> [Set tasks]
**A)** Answer each question from the post on DaloyJS plugin lifecycle events, one answer per line.
(i) Which two callbacks does DaloyJS expose as first-class events?
(ii) From which country does the writer say the post is written?
(iii) In the bad version of routes/users.ts, what status does the handler return when drainSignal.shouldRefuse() is true?
**B)** List every module path imported in the bad version of routes/users.ts shown in the post on DaloyJS plugin lifecycle events.
**C)** Write the next part of the post on DaloyJS plugin lifecycle events, picking up right after its final line.

> [Passage given]
ArchitecturePlatformLifecycle

Plugin Lifecycle Events for Large-Team Framework Code

Why DaloyJS exposes onPluginInstalled() and onShutdown() as first-class events, and how a platform team uses them to ship observability, service registration, graceful drain, metrics flushing, and policy plugins that every route inherits — without a single import in the route files themselves.

Devlin DuldulaoFullstack cloud engineer13 min read

Devlin again, writing from Norway with the late-spring sun doing that thing where it pretends it's 4 p.m. when it's actually 9 p.m. This post is about a small, boring API surface that solves a very large, very expensive problem: how do platform teams ship cross-cutting concerns (observability, registration, graceful drain, policy) without making every route file import the infra layer?

Two callbacks. That's the answer. Two callbacks and the discipline to put the platform code in plugins instead of inside routes.

The shape of the problem

routes/users.ts (the bad version)
bash
# The pattern every large-team backend eventually grows:
#
# routes/users.ts
#   import { metrics } from "../platform/metrics.js";       // ← infra import
#   import { registry } from "../platform/registry.js";     // ← infra import
#   import { tracer } from "../platform/tracing.js";        // ← infra import
#   import { drainSignal } from "../platform/drain.js";     // ← infra import
#
#   handler(ctx) {
#     metrics.inc("users.read");
#     const span = tracer.startSpan("users.read");
#     if (drainSignal.shouldRefuse()) return { status: 503, ... };
#     ...

> [Provided records]
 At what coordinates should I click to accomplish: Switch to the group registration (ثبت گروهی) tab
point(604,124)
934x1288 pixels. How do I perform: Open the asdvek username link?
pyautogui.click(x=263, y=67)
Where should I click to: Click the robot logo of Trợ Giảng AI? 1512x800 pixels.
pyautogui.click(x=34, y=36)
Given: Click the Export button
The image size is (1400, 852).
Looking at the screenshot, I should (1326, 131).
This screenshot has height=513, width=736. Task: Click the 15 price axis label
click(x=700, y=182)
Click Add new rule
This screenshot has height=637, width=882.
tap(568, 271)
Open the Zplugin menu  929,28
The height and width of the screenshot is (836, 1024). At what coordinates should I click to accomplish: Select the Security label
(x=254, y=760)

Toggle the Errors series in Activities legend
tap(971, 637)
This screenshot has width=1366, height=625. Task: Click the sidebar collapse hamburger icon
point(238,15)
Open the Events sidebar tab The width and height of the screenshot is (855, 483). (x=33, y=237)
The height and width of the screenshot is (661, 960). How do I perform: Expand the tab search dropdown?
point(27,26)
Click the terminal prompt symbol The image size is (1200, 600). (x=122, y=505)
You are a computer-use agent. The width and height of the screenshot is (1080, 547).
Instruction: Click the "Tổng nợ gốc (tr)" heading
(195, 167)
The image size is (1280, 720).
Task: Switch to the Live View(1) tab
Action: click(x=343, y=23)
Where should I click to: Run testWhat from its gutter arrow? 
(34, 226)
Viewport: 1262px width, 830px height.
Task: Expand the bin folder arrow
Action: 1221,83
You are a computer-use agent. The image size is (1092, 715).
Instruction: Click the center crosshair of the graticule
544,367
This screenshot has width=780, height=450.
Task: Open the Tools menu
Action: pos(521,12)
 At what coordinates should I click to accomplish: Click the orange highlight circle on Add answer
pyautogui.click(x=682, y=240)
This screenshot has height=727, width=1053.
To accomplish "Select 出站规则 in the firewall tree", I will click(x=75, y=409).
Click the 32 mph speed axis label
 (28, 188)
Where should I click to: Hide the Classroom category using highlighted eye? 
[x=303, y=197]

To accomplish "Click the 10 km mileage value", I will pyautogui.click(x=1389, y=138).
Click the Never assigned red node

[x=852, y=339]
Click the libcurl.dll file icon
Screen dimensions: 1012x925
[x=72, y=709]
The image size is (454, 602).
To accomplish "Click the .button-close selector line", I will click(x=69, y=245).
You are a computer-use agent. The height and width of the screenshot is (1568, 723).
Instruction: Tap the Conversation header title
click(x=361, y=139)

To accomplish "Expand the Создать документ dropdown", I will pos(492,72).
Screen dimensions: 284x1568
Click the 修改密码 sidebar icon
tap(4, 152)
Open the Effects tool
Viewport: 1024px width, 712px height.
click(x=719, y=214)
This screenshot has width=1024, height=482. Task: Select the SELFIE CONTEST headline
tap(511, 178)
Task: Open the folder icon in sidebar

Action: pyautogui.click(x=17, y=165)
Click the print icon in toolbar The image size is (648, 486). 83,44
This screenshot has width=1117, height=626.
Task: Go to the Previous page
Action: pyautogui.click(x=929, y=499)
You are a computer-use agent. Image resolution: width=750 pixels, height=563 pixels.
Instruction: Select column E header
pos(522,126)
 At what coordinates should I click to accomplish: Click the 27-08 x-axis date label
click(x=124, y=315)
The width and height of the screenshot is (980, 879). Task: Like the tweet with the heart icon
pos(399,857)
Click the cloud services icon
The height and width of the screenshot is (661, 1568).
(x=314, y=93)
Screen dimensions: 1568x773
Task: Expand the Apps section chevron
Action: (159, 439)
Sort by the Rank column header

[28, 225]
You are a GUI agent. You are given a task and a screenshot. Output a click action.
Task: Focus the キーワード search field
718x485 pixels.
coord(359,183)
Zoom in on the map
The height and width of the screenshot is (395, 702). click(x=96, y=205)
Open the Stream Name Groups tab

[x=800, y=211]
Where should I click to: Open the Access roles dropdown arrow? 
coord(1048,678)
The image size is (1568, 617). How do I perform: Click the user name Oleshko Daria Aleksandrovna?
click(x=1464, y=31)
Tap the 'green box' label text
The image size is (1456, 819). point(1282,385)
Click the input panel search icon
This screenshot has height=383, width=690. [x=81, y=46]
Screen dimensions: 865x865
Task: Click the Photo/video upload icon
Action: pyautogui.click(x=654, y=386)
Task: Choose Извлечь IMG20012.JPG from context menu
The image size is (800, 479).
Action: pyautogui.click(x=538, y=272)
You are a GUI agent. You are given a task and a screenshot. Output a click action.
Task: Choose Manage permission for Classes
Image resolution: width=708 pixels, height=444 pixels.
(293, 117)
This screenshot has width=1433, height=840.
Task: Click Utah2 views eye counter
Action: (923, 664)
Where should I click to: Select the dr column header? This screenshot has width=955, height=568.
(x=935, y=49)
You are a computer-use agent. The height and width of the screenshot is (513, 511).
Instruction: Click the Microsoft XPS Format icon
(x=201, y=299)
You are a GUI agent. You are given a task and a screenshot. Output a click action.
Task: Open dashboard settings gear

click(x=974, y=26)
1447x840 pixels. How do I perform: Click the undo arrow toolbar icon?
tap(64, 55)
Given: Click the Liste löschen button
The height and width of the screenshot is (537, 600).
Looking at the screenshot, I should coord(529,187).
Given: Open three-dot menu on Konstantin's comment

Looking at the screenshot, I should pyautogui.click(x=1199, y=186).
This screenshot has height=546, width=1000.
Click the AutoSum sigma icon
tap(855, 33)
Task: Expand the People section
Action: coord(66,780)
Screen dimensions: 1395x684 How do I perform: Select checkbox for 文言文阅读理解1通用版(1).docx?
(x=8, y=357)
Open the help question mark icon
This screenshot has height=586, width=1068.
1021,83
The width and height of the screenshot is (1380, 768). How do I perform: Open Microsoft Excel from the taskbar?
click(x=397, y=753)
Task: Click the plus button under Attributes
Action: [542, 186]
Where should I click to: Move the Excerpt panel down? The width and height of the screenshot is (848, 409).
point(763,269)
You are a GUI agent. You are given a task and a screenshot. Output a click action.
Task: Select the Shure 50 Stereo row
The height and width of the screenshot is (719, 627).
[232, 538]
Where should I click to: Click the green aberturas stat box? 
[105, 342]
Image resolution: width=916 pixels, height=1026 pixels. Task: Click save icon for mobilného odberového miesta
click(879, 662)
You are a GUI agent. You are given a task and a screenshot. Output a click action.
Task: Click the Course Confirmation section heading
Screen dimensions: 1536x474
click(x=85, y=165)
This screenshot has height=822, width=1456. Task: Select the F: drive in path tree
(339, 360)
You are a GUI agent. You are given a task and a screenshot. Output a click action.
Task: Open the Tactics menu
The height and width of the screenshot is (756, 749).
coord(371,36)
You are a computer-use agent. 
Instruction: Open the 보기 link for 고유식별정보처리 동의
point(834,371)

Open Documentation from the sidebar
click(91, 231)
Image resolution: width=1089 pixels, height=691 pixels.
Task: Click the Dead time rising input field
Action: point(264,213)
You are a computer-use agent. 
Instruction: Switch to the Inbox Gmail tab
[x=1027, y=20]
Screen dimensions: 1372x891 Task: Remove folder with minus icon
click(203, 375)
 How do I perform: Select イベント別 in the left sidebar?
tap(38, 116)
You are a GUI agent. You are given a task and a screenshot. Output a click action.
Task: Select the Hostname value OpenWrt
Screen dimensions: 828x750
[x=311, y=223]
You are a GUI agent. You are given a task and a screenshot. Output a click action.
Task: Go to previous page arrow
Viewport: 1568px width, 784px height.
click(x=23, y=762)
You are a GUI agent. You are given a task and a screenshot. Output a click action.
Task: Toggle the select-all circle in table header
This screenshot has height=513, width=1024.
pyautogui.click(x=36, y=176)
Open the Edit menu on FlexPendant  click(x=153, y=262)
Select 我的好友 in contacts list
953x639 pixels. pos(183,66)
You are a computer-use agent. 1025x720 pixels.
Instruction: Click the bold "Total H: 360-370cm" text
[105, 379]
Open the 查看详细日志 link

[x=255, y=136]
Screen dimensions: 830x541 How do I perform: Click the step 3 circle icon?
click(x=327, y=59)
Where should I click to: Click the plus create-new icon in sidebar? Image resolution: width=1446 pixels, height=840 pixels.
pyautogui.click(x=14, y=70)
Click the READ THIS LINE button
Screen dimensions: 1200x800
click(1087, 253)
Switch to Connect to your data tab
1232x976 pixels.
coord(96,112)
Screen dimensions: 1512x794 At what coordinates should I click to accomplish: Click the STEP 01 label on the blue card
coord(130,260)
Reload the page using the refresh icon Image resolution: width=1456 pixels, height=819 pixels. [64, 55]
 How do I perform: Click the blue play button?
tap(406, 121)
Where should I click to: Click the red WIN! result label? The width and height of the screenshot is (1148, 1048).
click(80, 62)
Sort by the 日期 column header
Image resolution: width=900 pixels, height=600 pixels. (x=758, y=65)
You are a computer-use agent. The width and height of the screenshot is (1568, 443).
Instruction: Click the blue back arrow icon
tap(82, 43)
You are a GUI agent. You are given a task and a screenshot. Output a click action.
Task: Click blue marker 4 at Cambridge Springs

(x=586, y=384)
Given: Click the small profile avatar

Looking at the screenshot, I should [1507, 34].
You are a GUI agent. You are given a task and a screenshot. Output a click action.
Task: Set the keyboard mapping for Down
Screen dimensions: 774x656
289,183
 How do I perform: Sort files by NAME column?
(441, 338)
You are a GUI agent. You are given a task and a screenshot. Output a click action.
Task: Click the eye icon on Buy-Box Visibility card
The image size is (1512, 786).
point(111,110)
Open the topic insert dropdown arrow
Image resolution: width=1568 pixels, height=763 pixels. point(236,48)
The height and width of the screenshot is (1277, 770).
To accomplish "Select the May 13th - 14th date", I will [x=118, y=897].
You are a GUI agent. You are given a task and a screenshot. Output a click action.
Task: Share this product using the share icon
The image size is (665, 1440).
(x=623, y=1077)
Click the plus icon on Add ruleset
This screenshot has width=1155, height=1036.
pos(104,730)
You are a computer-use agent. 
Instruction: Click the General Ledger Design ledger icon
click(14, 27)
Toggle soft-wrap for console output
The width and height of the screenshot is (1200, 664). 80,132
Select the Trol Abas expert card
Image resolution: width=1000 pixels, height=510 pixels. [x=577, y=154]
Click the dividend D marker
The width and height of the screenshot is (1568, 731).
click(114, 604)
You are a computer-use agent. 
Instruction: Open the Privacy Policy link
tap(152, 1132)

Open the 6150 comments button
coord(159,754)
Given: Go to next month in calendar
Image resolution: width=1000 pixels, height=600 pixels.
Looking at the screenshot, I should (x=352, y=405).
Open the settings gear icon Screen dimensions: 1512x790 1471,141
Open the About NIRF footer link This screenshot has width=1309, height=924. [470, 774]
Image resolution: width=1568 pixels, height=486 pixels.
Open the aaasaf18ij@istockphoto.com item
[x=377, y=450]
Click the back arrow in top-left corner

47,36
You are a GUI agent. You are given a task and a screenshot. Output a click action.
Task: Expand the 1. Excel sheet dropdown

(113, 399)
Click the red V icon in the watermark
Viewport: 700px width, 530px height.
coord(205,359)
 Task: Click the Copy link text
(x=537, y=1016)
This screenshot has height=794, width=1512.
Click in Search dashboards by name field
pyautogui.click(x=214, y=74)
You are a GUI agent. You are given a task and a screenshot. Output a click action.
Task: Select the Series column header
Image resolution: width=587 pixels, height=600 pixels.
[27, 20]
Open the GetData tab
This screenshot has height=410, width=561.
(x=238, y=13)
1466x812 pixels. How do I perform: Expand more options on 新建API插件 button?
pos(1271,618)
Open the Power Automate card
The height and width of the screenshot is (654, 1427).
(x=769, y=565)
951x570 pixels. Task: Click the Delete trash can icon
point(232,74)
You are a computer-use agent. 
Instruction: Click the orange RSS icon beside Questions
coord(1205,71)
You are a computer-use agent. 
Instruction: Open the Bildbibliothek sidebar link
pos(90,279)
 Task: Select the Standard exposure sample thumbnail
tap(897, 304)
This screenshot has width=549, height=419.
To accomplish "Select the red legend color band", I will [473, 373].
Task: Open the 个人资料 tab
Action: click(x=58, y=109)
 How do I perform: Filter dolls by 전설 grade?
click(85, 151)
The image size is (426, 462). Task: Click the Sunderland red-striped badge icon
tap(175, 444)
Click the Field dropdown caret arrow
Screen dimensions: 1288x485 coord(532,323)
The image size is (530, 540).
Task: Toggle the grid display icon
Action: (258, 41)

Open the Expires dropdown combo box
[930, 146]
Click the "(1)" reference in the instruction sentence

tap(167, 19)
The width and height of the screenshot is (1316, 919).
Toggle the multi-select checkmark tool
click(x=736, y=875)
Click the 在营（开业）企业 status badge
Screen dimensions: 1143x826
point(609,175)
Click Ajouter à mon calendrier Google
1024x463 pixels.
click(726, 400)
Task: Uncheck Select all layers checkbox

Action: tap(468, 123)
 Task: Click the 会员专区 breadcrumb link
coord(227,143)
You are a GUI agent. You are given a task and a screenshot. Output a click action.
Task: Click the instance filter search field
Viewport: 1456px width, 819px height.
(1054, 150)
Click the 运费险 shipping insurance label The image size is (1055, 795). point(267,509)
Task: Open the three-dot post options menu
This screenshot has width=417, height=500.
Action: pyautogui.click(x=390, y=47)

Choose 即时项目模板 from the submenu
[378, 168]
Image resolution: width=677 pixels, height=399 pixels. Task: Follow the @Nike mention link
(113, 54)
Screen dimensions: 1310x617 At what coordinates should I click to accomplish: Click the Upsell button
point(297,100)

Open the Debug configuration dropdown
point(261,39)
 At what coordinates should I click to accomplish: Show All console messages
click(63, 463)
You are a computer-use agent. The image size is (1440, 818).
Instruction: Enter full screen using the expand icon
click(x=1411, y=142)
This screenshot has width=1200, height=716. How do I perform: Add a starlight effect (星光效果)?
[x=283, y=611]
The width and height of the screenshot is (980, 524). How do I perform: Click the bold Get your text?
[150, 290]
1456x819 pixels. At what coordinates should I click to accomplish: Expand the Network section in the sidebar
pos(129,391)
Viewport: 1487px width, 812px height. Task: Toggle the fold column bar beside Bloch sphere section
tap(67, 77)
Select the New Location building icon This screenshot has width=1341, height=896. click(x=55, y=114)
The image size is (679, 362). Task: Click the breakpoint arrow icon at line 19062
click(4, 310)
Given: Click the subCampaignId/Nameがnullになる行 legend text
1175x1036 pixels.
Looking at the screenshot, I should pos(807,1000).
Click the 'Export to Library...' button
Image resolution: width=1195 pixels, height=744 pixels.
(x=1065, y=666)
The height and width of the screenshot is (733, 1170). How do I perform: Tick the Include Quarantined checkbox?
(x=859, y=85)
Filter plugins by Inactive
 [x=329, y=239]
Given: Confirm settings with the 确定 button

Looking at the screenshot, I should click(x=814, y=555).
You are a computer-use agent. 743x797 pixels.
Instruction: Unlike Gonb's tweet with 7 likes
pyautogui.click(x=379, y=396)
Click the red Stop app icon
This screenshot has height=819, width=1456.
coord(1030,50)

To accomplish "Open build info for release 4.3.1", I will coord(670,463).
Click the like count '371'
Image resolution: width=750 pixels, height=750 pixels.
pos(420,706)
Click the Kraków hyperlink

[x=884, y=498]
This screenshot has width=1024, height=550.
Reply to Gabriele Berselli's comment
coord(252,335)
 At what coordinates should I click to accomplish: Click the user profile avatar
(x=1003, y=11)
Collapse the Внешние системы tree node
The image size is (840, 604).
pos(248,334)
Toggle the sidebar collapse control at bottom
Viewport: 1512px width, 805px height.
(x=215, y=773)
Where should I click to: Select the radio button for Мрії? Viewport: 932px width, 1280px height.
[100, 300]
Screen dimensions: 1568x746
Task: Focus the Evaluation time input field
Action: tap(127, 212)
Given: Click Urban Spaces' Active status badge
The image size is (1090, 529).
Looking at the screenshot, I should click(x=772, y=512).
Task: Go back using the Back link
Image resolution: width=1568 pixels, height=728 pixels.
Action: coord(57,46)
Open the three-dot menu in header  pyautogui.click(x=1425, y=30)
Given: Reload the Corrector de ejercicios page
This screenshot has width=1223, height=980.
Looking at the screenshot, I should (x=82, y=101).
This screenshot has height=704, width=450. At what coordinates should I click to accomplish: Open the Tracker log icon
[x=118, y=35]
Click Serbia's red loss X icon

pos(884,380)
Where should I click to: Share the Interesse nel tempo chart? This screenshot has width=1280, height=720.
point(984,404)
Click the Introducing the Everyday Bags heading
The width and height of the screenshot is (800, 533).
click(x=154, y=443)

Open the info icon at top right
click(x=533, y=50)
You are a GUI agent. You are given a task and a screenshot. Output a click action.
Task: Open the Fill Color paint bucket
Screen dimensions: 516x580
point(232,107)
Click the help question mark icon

> [Answer list]
**A)**
(i) onPluginInstalled() and onShutdown()
(ii) Norway
(iii) 503

**B)**
../platform/metrics.js
../platform/registry.js
../platform/tracing.js
../platform/drain.js

**C)**
#   }
#
# Multiply by 200 route files. Every "small" platform change is now a
# 200-file pull request. Every junior dev learns to copy-paste the
# preamble. Every audit finds three routes that forgot one of them.
#
# The fix is not "discipline". The fix is to give the platform team a
# place to hang cross-cutting concerns that's NOT inside the route
# files. That place is the plugin lifecycle.
four infra imports · multiplied by 200 route files · this is what burnout looks like

Every team I've worked with eventually wrote this preamble in every route. Every team then wrote a wiki page telling new joiners to remember the preamble. Every team then had an audit finding three months later because three routes had forgotten part of the preamble. The framework should make the wiki page unnecessary.

The whole API, on one screen

NOTES.md
ts
// Two events, that's the whole API:
//
//   app.onPluginInstalled(listener)
//     ↑ fires once per app.register(...) call, AFTER the plugin's
//       register() (sync or async) finishes. Gets { name?, prefix }.
//
//   app.onShutdown(listener)
//     ↑ fires when app.shutdown() starts, BEFORE in-flight requests
//       drain. Gets { reason?, timeoutMs }.
//
// Plus the two you already knew about:
//
//   app.onClose(hook)             // AFTER drain — close pools, etc.
//   await app.ready()             // waits for async plugins
//
// That's the entire surface for cross-cutting platform plugins.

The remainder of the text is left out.